Where is my Winter?

It is snowing everywhere but here. Even in Texas it’s all around me, but not where I am, it is like there is a bubble around the Dallas area. I know I wax on in regard s to snow, however, I love it. I always have, I remember once when I was around 4, and it snowed all night. The next morning I jumped out of bed and ran outside. I laid in the snow right in my pajamas; I was beyond happy, until Grandma hollered at me to come in and get dressed and eat my breakfast like a normal child. As you can see I have had a lifelong affair with the white stuff.
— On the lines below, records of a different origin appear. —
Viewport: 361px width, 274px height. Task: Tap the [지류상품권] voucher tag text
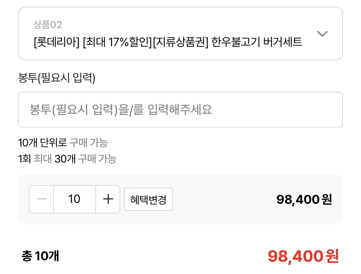(x=181, y=42)
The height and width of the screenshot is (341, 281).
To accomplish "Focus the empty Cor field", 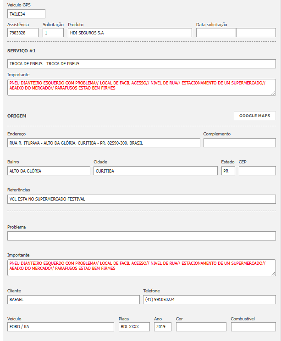I will pyautogui.click(x=201, y=327).
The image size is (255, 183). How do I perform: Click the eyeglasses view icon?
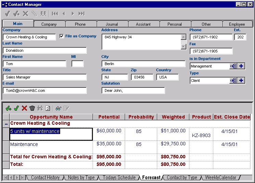pyautogui.click(x=58, y=108)
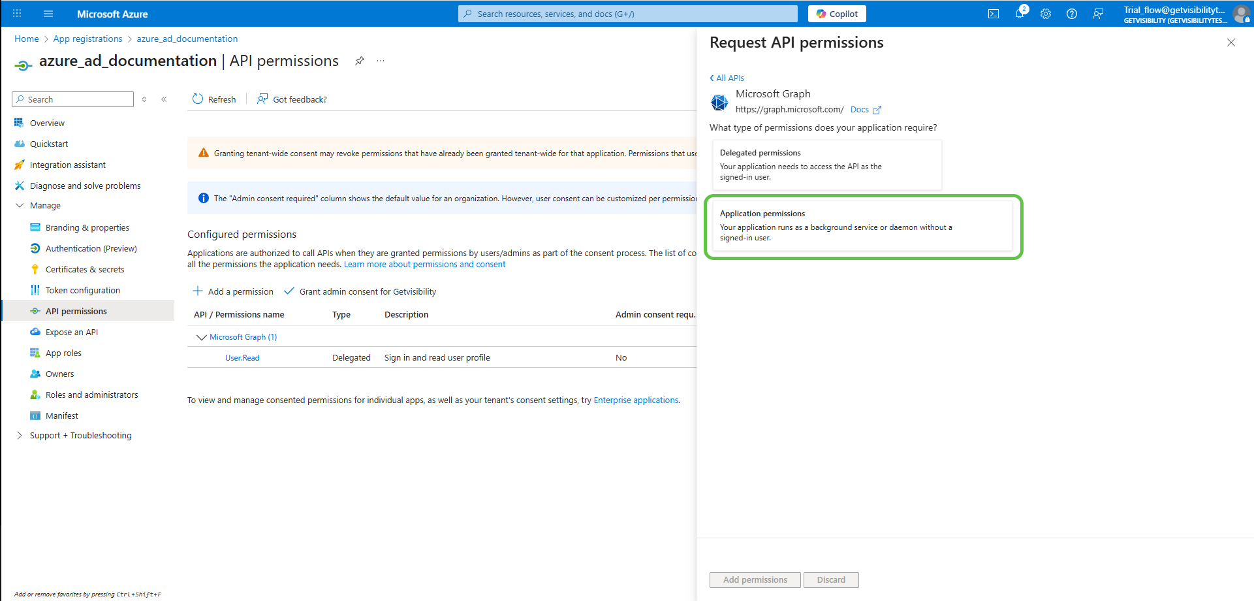Image resolution: width=1254 pixels, height=601 pixels.
Task: Pin the API permissions page
Action: click(x=359, y=61)
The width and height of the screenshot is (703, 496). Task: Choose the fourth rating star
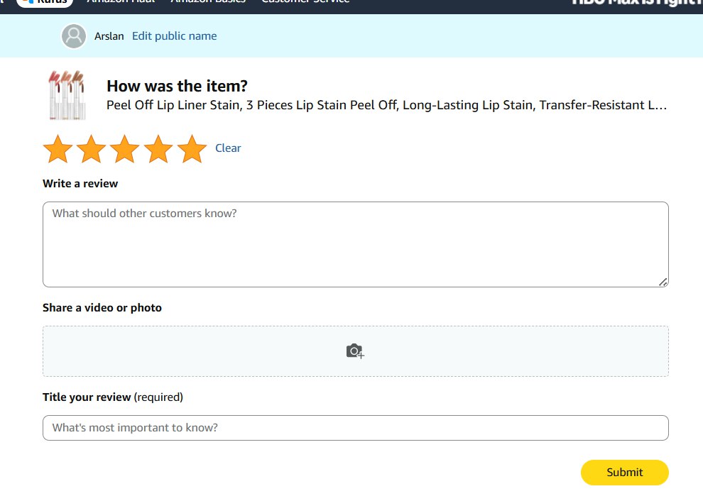click(158, 149)
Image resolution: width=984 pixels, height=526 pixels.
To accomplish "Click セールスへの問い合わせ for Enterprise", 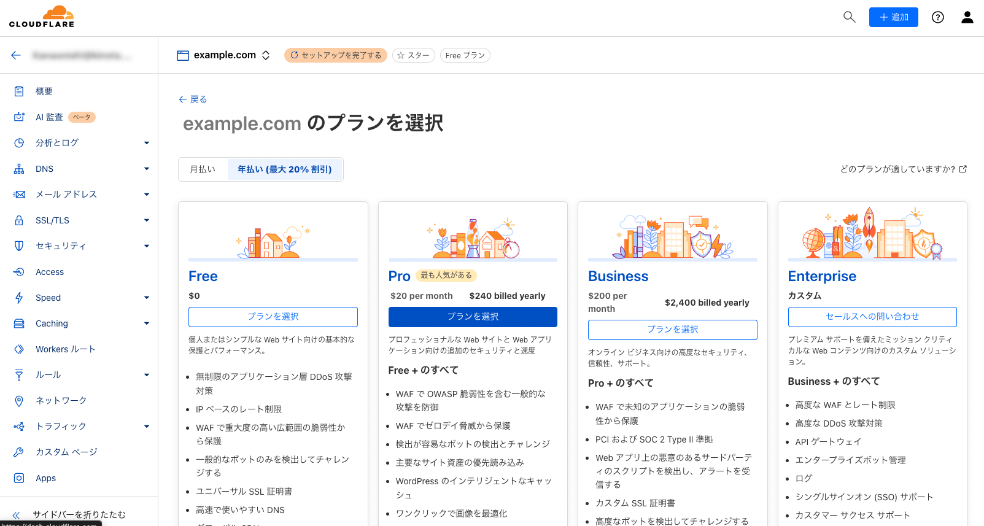I will tap(872, 317).
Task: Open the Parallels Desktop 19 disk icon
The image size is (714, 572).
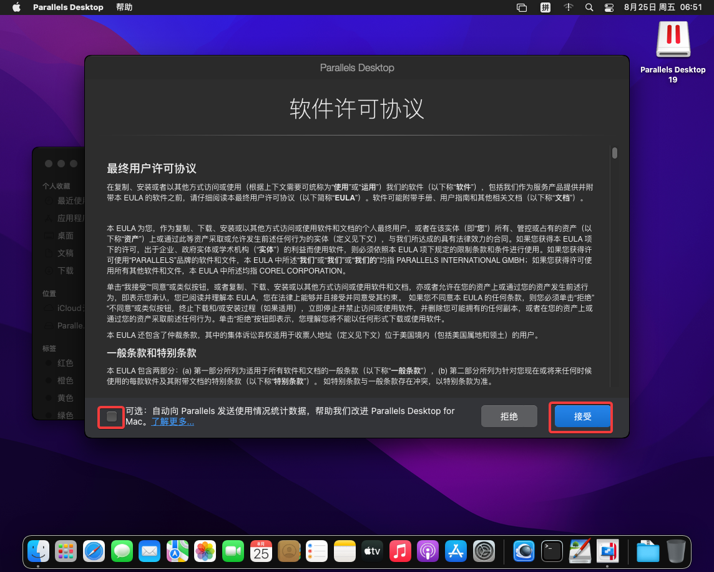Action: pyautogui.click(x=672, y=41)
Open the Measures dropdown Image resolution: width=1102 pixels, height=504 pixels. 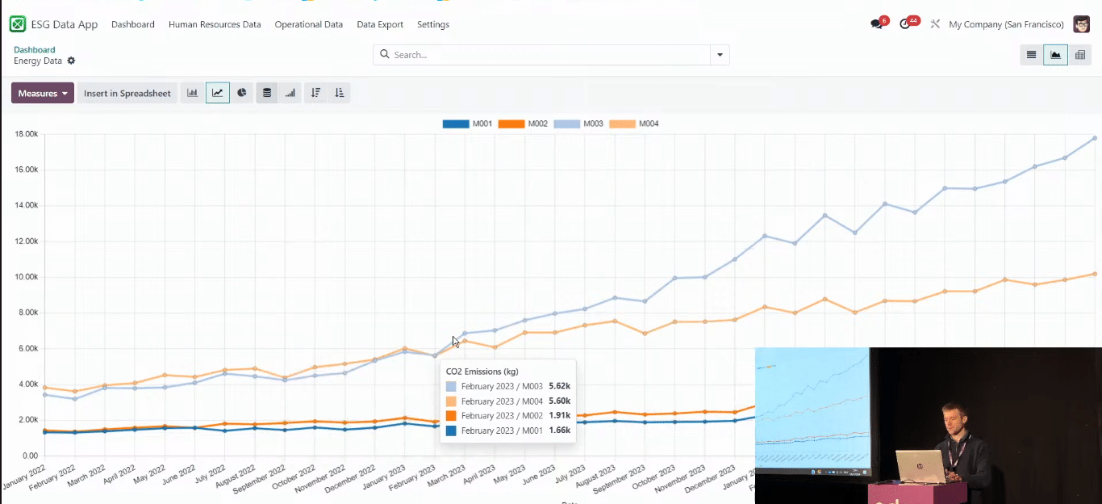tap(42, 92)
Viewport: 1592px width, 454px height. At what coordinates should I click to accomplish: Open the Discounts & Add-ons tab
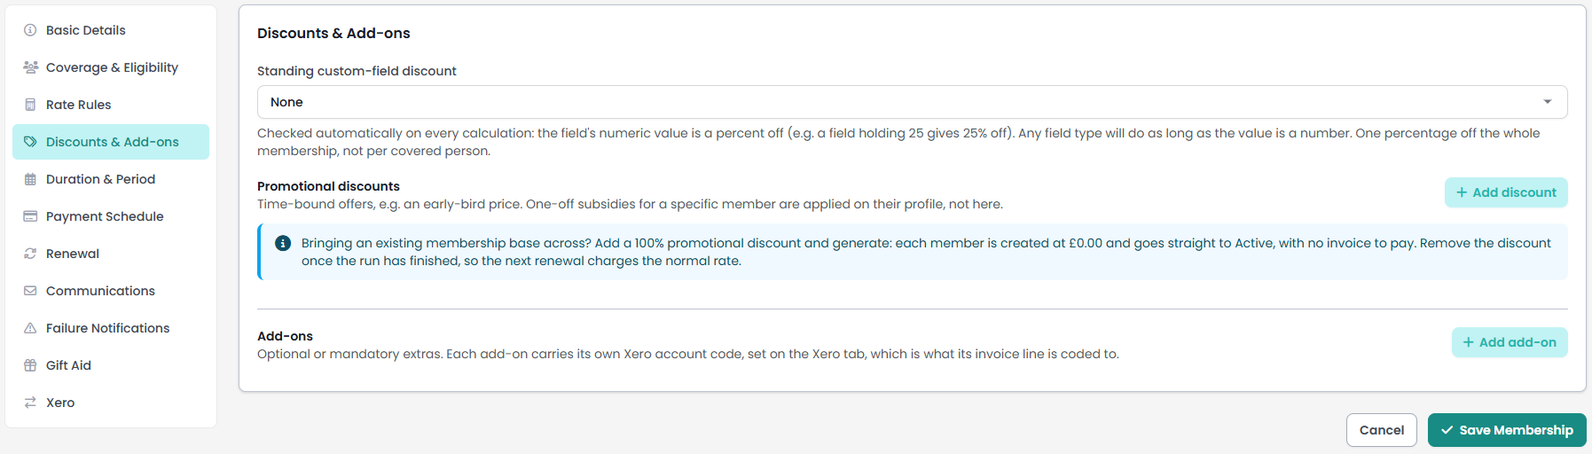pyautogui.click(x=111, y=142)
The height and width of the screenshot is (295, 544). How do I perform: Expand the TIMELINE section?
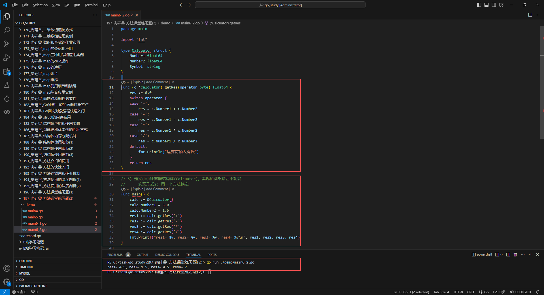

It’s not only snow I love, its clouds, rain, lightening and thunder. I am not a fan of sunshine, yes; I do realize that puts me in the minority. I realize I live in the wrong part of the country, however it is where my children are and I will continue to live here and suffer, in not so much silence.
There are times when the clouds are dark and heavy, I feel as if I can reach out and touch them. I feel their heaviness envelope me, it gives me comfort. It’s God’s blanket wrapped around me.
Coming home yesterday evening, there was a definite line. Sunshine on one side, beautiful dark clouds converging on the other, I felt comforted by the sight.
I know it is an odd happening, me being happy being surrounded by dark and dreary and depressed in the sunshine. I wilt in the heat and come alive in the cold. The opposite of the majority of humans. My winter is a bust; I sit here wondering what I did to anger God. Why is He withholding His love from me? I don’t understand why I can’t have just one day of snow.